Wie seine Fotografien zeigen, ist Wakolbingers Blick für dekorative Effekte – eine Wendeltreppe, ein verwachsener Brunnen – in seiner Quintessenz wienerisch. Und wie die ganze großartige Kultur Wiens, ist das Problem, welches sie aufwerfen, das Verhängnis der Lust. Ein schneller Schein vom Aufblitzen der Reflektoren im Inneren eines Leuchtturmes in Portugal auf ein Gusseisengitter im Rokokostil, vor einem Fenster, und der Rückschluss ist klar: dass, obwohl die Fragmentierung des Individuellen unvermeidbar ist, es dennoch durch das Ornament umgangen werden kann – eine Verbindung von Intellekt und Sinnlichkeit, die ein aus dem klassischen Modernismus vererbtes Modell ist.

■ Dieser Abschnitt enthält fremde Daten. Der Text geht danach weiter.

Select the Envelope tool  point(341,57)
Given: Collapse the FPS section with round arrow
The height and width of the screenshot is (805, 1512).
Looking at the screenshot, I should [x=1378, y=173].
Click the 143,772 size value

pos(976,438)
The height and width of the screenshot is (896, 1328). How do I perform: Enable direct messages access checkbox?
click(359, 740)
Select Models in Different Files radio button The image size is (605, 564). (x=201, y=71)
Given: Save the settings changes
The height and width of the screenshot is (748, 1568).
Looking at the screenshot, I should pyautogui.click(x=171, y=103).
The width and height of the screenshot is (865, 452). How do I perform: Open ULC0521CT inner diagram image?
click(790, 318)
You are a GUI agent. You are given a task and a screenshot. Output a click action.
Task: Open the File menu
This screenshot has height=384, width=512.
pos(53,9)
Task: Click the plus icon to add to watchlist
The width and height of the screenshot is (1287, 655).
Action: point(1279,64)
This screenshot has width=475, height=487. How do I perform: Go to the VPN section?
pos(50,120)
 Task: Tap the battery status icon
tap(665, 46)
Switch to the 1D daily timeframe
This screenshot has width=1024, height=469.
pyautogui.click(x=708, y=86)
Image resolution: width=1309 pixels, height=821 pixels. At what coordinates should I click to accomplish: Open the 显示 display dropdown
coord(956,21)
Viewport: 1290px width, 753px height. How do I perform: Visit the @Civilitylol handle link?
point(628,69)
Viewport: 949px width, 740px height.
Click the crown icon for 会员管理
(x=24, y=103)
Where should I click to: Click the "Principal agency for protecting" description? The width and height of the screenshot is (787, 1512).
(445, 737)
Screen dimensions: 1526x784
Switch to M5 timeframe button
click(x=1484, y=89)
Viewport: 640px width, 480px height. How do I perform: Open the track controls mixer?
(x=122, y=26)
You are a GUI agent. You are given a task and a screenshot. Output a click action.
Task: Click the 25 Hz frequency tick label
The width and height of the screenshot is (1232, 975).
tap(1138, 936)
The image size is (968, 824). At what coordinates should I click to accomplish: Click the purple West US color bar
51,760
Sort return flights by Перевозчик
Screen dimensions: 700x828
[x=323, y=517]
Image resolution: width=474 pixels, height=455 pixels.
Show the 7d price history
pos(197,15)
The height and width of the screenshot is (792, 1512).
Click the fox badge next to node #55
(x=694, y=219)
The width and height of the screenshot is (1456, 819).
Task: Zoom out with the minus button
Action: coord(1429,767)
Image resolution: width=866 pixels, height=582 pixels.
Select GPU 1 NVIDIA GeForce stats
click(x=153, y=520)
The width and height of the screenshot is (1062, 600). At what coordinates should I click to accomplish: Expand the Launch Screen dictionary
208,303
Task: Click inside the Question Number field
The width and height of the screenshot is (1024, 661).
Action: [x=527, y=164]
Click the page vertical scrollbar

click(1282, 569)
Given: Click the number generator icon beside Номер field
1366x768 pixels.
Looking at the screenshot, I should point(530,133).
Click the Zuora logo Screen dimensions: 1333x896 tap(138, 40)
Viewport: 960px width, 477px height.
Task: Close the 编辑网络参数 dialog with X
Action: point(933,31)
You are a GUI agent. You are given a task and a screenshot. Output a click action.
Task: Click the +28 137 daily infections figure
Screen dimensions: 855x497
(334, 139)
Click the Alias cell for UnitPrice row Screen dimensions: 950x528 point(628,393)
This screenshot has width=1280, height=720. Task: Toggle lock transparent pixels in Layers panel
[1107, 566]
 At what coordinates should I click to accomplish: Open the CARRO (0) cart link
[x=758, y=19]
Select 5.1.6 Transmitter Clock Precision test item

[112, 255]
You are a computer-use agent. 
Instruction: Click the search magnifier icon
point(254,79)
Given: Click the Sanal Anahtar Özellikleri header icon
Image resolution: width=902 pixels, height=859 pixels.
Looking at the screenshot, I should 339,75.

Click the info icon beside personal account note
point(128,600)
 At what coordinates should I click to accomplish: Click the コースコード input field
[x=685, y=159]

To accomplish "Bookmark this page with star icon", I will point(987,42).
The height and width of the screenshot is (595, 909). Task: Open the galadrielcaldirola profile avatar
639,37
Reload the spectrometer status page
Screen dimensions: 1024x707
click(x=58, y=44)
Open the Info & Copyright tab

Dass Wakolbingers letzte Arbeiten modular sind und intentionell neu arrangiert werden könne, kommt nicht überraschen; die wiederholte Geste, die Grenzen des eigenen Selbst zu hinterfragen, muss nicht ohne Freude sein; vielmehr ist der ganze Akt der wiederholten Übung in sich ein Grund zu Feierlichkeit.